Tuesday, 30 April 2013

Death By Duck

Do you know the feeling when you really want something, but just can't have it? Like a pet penguin. Or an Iron Man suit.

I had such a feeling last month, during a short road trip around California. We'd left LA a couple of nights previously, and were some way up the coast when I found out about a bar in the Koreatown area of LA called Beer Belly. This place features a huge selection of craft beers, as well as a menu stuffed with drool-enducing treats including "pork belly chips", "pizza mac n' cheese", "deep fried oreos", and "death by duck". The latter dish consisting of duck fat fries topped with duck skin crackling and confit duck, served with a raspberry mustard dip.

Furious with myself for missing the opportunity to visit Beer Belly, I had two options - drive two hours back to LA and risk disturbing the matrimonial bliss... or try to forget about it, and pretend I didn't care. Under the circumstances I really had to go for the second option (and to be fair, we actually ended up having some awesome tacos that night). But after the holiday, the intense sense of unfulfillment lingered on, slowly eating away at me. There was only one solution. I had to make my own replica of Death by Duck.

Stage 1 - Duck Confit

There is no end of recipes online for confit duck, but essentially it just consists of cooking duck legs in duck fat, at a low temperature, for a bloody long time. Technically you should salt cure the meat first, but frankly life's too short for that kind of palaver. First I had to remove the skin from one of the legs to use later for the crackling, and then I begun the slow processing of "confiting" the duck. Even the smallest ring on the hob seemed a bit hot, so I ended up chucking it in the oven at 115 C for around five hours.

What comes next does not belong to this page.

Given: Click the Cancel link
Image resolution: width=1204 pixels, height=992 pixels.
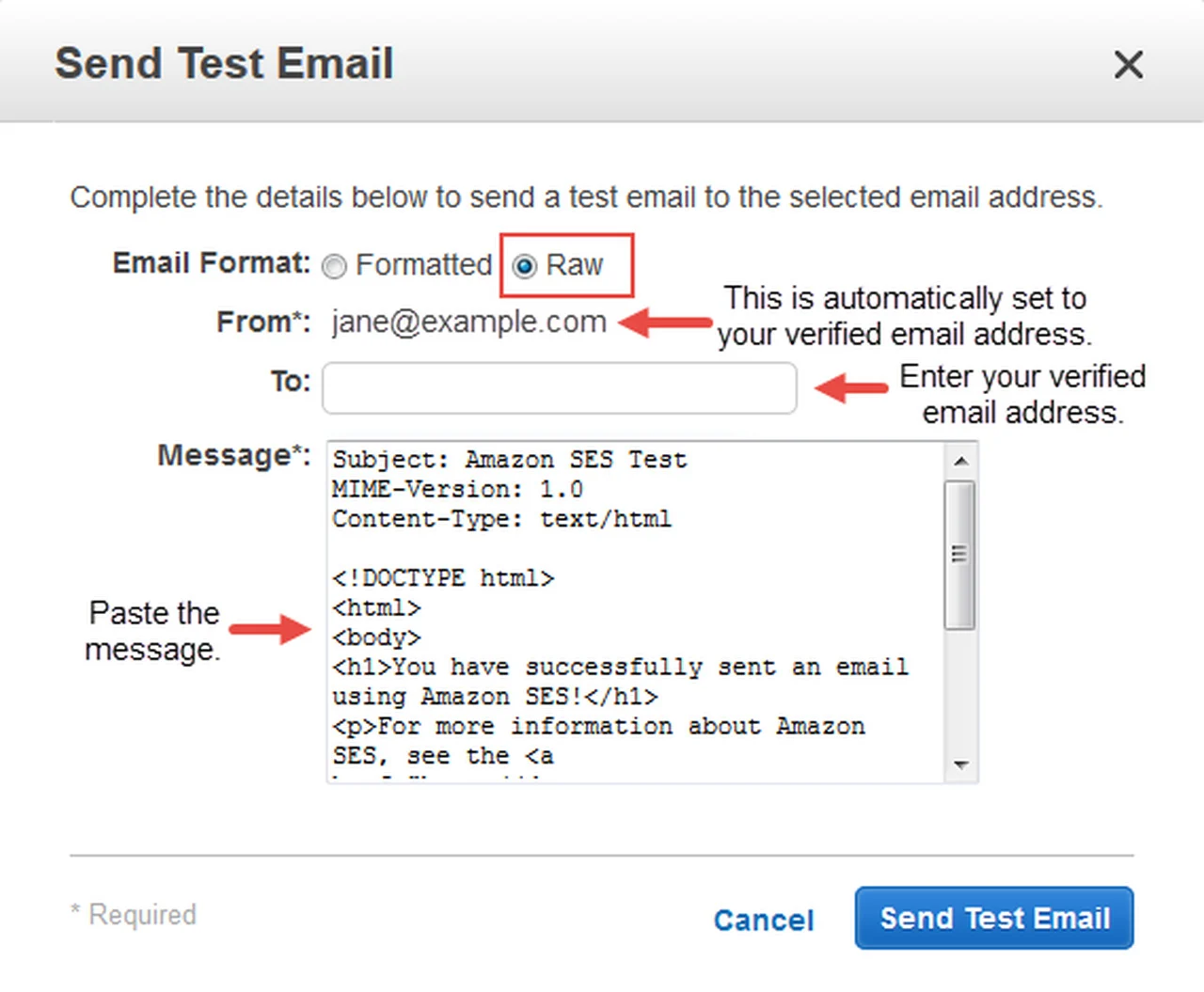Looking at the screenshot, I should pyautogui.click(x=763, y=920).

I then let it cool, and put it in the fridge overnight. When you're ready to use it, you just need to pan fry the legs for a few minutes. This has the added benefit of crisping up the skin very nicely indeed. The meat should be very tender, and easily come away from the bone.

Stage 2 - Duck crackling

I took the duck skin that was salvaged from stage 1, salted it, and dried it with kitchen paper. I cut it into six pieces, and put in a dry frying pan on the lowest heat for 20 minutes, regularly pouring off the excess fat. The pieces of skin puffed up and became wonderfully crunchy, although they did dramatically shrink in size as the fat slowly melted away. It actually made me wonder where Beer Belly get all that duck skin from!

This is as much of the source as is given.